A strong desire to know or learn something.
To use curiosity as a method to subvert one’s expectations means: to raise a strong desire in one to know or learn something.

The project examples that use curiosity show that to raise this desire you can use contrast with the environment to grab one’s attention, and lure them to the project itself. This can be a use of contrast in colour, as done in the project ‘Delirious Frites’, a bright pink installation in between two brown buildings. Raising curiosity can also be done by the use of contrast in shape, for example the spherical houses in the middle of an ordinary neighbourhood. Or contrast in material, like in the ‘Oase No. 7’, where a plastic balloon suddenly pops out of a building. Passing by something that is out of the ordinary and contrasts with the environment raises curiosity.

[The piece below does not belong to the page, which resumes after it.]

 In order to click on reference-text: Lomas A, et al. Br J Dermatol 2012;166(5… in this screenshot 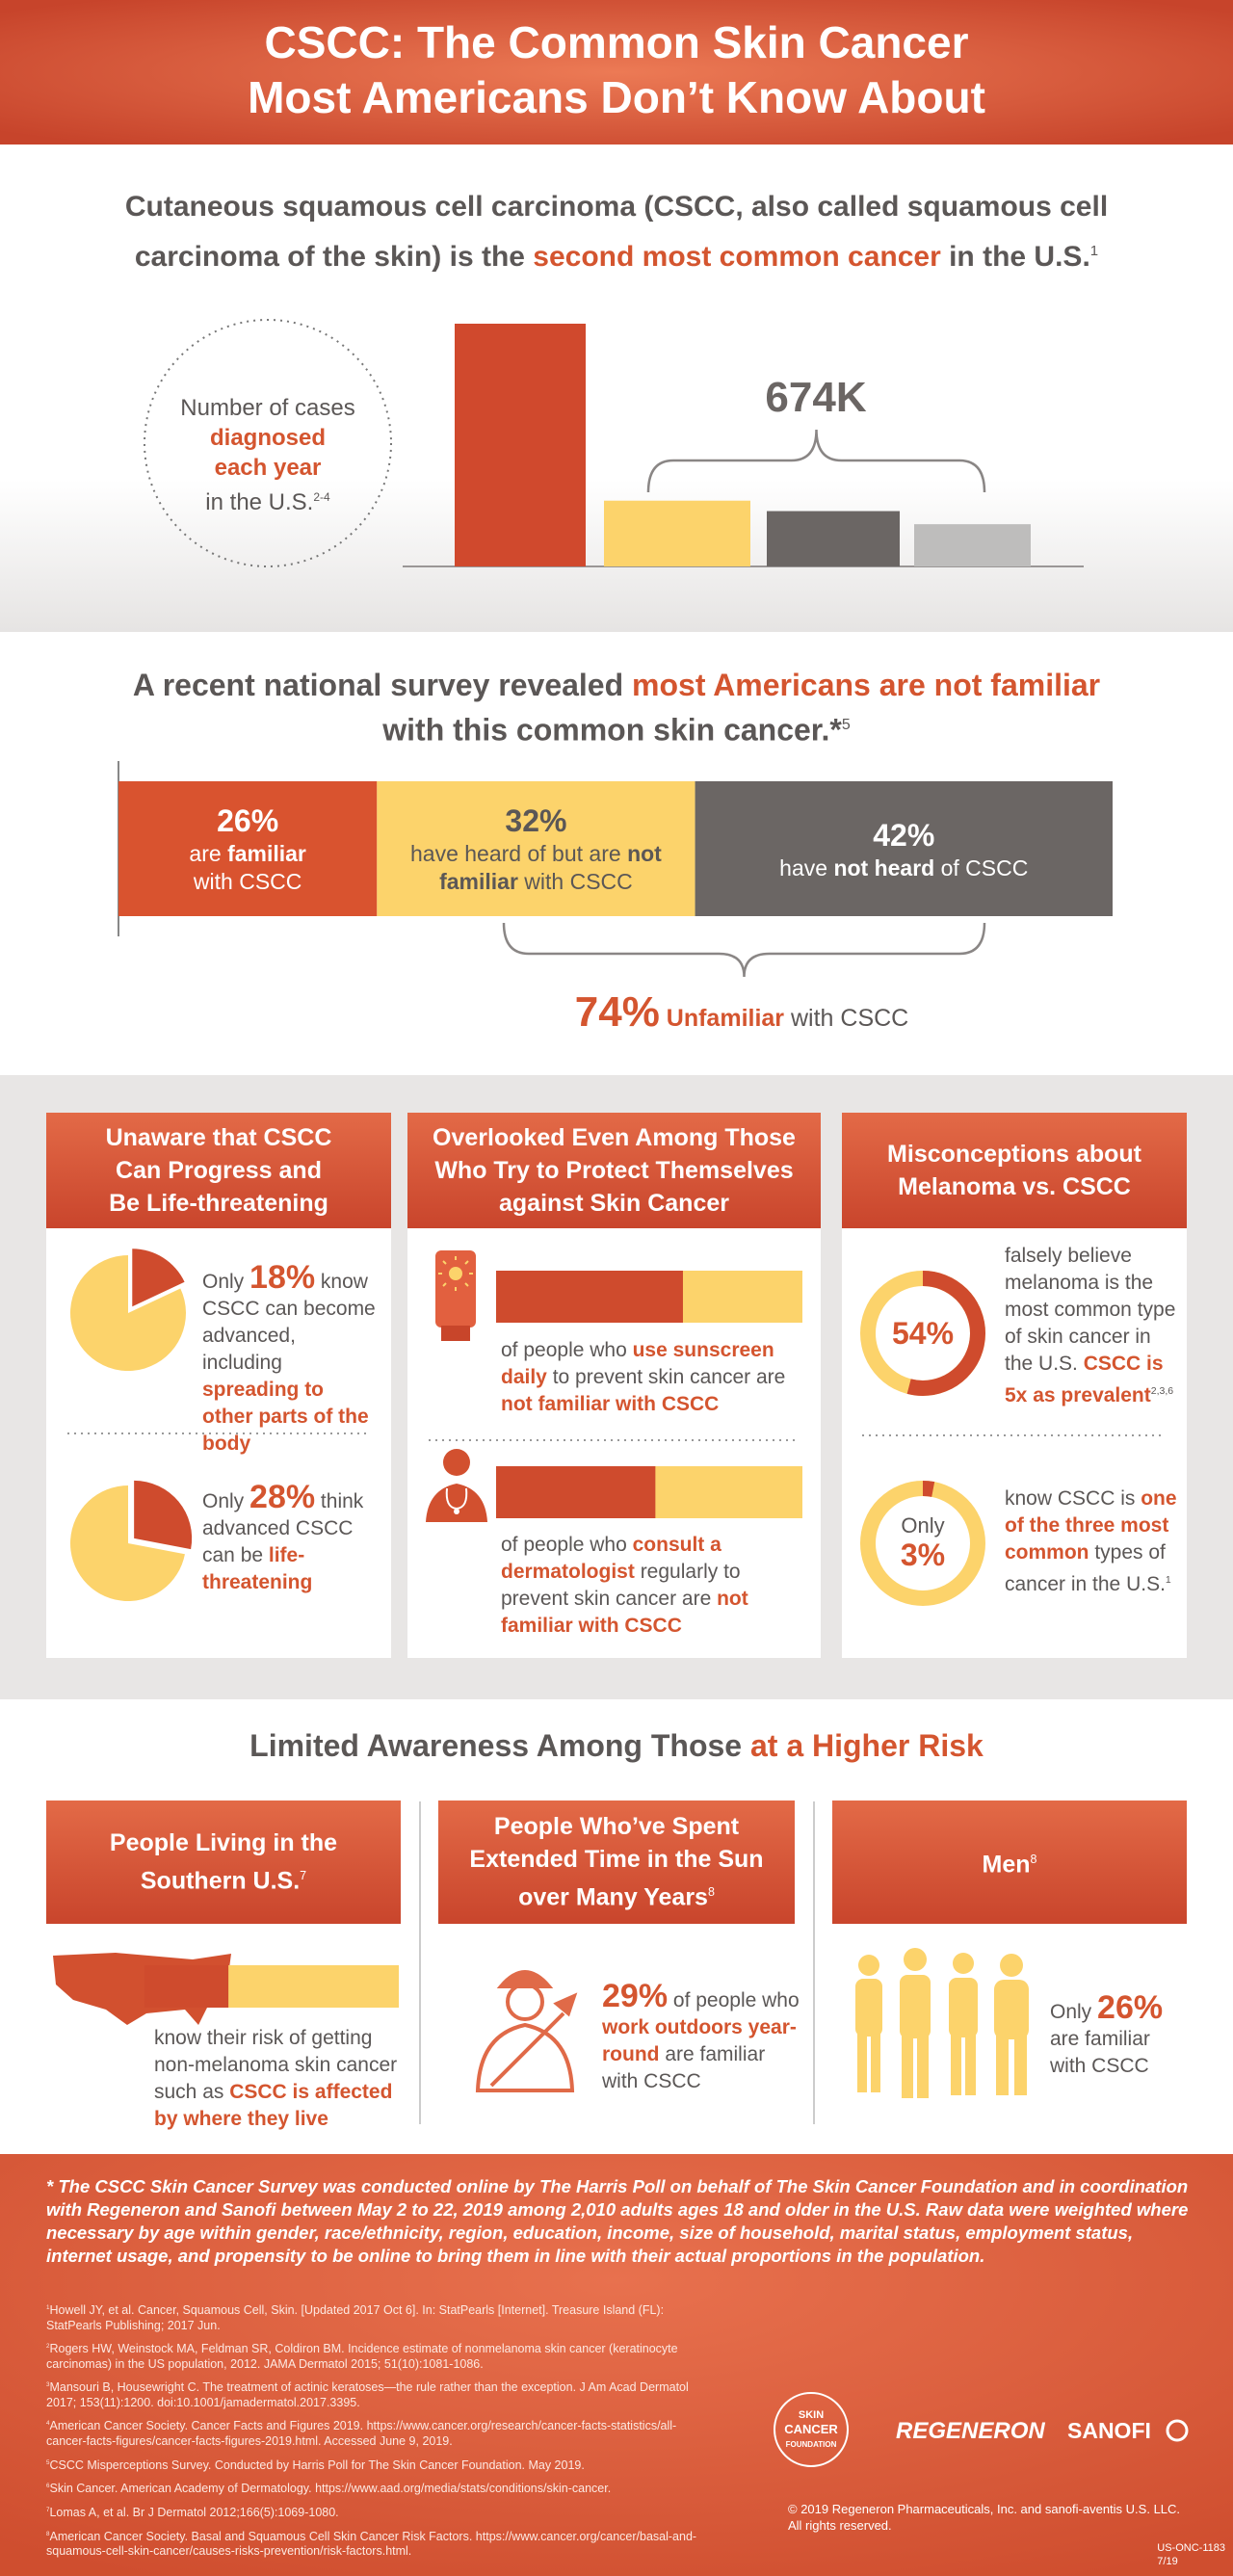, I will do `click(194, 2513)`.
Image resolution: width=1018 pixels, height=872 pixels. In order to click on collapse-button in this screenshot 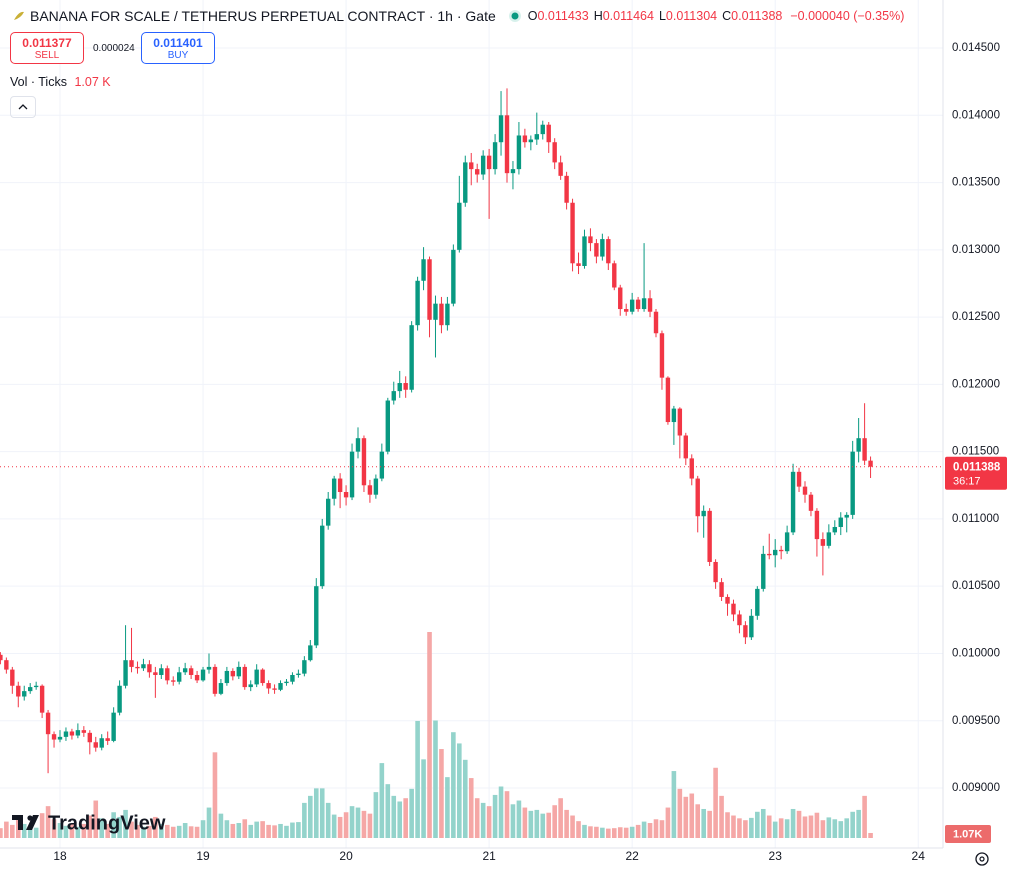, I will do `click(23, 107)`.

It can also be achieved by the use of sound, for example the sound of the waterfall in the back of Paley Park. This natural sound is out of its place in the urban surroundings, a busy road, that you notice it and makes you eager to know more.

Curiosity can also be achieved by placing an object somewhere where it is alien. For example the Lego Table that was placed in the faculty of architecture. Adding an element that does not belong there, will be noticed by passersby, and ask questions why it is there or what it is. It also evokes questions about work ethic in the faculty of architecture, the importance we attach to models, who decides what’s beautiful and exhibited, and other forms of regulatory power.

Confusion is often found together with curiosity, probably because confusion makes us curious. When you see something you do not understand, you usually have a desire to know more about it.